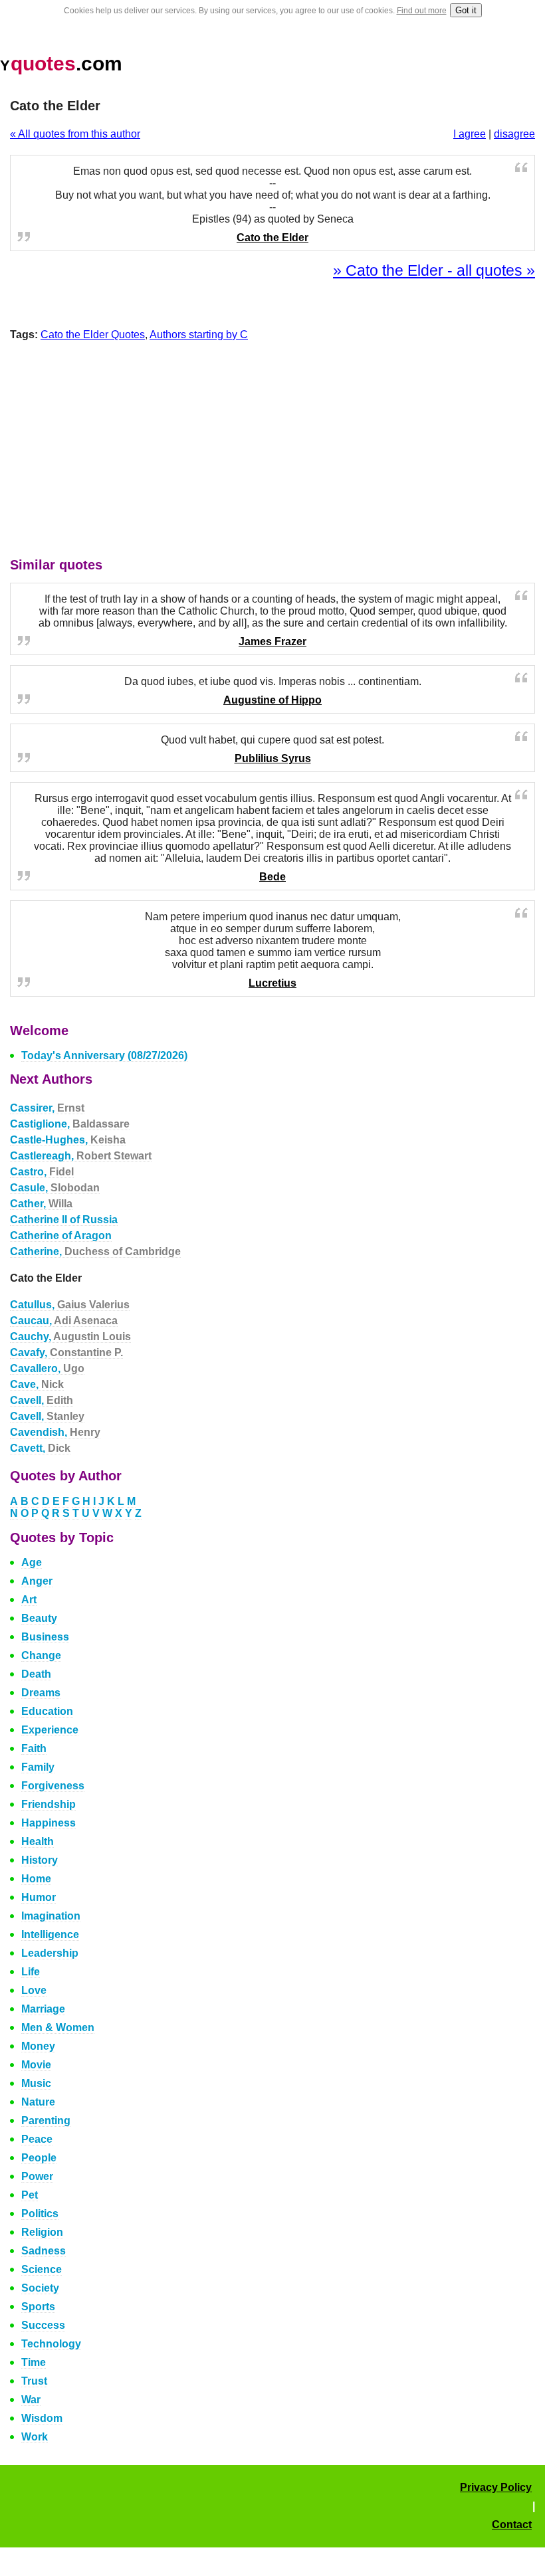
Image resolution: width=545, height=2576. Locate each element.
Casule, (55, 1187)
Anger (37, 1581)
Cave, (37, 1384)
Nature (38, 2102)
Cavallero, (47, 1368)
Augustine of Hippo (272, 700)
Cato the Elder (272, 237)
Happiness (48, 1823)
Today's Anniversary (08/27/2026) (104, 1055)
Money (38, 2046)
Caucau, (64, 1320)
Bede (272, 876)
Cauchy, (70, 1336)
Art (29, 1599)
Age (31, 1562)
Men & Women (57, 2027)
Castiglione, (70, 1124)
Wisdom (41, 2418)
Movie (36, 2064)
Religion (42, 2232)
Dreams (40, 1692)
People (38, 2157)
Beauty (39, 1618)
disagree (514, 134)
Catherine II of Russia (64, 1219)
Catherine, (95, 1251)
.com (61, 63)
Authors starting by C (199, 334)
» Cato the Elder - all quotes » (434, 270)
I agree (469, 134)
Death (36, 1674)
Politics (39, 2213)
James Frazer (272, 641)
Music (36, 2083)
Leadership (49, 1953)
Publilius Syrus (273, 758)
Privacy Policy (496, 2487)
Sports (38, 2306)
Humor (38, 1897)
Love (34, 1990)
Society (40, 2288)
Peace (37, 2139)
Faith (34, 1748)
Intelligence (50, 1934)
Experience (49, 1729)
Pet (29, 2195)
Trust (34, 2381)
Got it (466, 10)
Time (33, 2362)
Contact (512, 2524)
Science (41, 2269)
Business (45, 1636)
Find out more (422, 10)
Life (30, 1971)
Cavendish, (55, 1432)
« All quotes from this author (75, 134)
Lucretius (272, 983)
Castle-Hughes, (68, 1139)
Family (37, 1767)
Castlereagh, (81, 1155)
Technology (51, 2343)
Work (34, 2436)
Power (37, 2176)
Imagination (50, 1916)
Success (43, 2325)
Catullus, (70, 1304)
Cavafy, (66, 1352)
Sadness (43, 2250)
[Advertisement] (272, 452)
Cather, (41, 1203)
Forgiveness (52, 1785)
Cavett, (40, 1448)
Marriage (43, 2009)
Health (37, 1841)
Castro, (42, 1171)
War (31, 2399)
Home (36, 1878)
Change (41, 1655)
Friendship (48, 1804)
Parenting (45, 2120)
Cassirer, (47, 1108)
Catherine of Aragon (61, 1235)
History (39, 1860)
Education (47, 1711)
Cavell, (41, 1400)
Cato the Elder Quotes (93, 334)
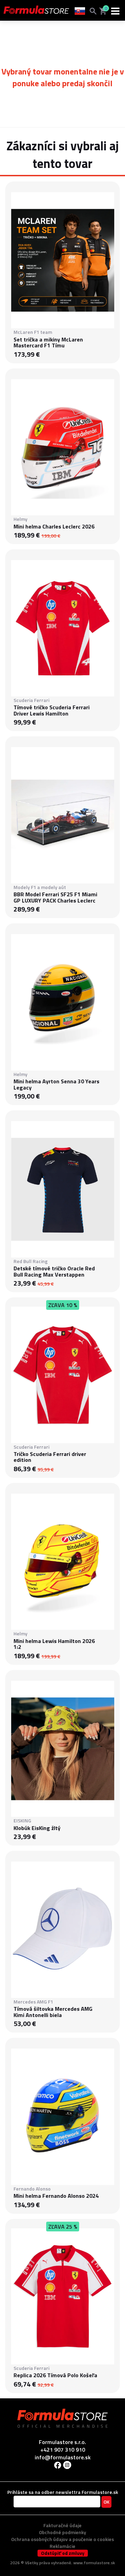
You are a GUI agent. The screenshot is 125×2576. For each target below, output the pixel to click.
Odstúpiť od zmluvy (62, 2553)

_ _ _

=== What the exercise asks ===
Reproduce, exactly as they stand in the data above, the lines from the one that holds "Leadership (49, 1953)" to the one that holds "Business (45, 1636)", inclusive.

=== Expected output ===
Leadership (49, 1953)
Publilius Syrus (273, 758)
Privacy Policy (496, 2487)
Sports (38, 2306)
Humor (38, 1897)
Love (34, 1990)
Society (40, 2288)
Peace (37, 2139)
Faith (34, 1748)
Intelligence (50, 1934)
Experience (49, 1729)
Pet (29, 2195)
Trust (34, 2381)
Got it (466, 10)
Time (33, 2362)
Contact (512, 2524)
Science (41, 2269)
Business (45, 1636)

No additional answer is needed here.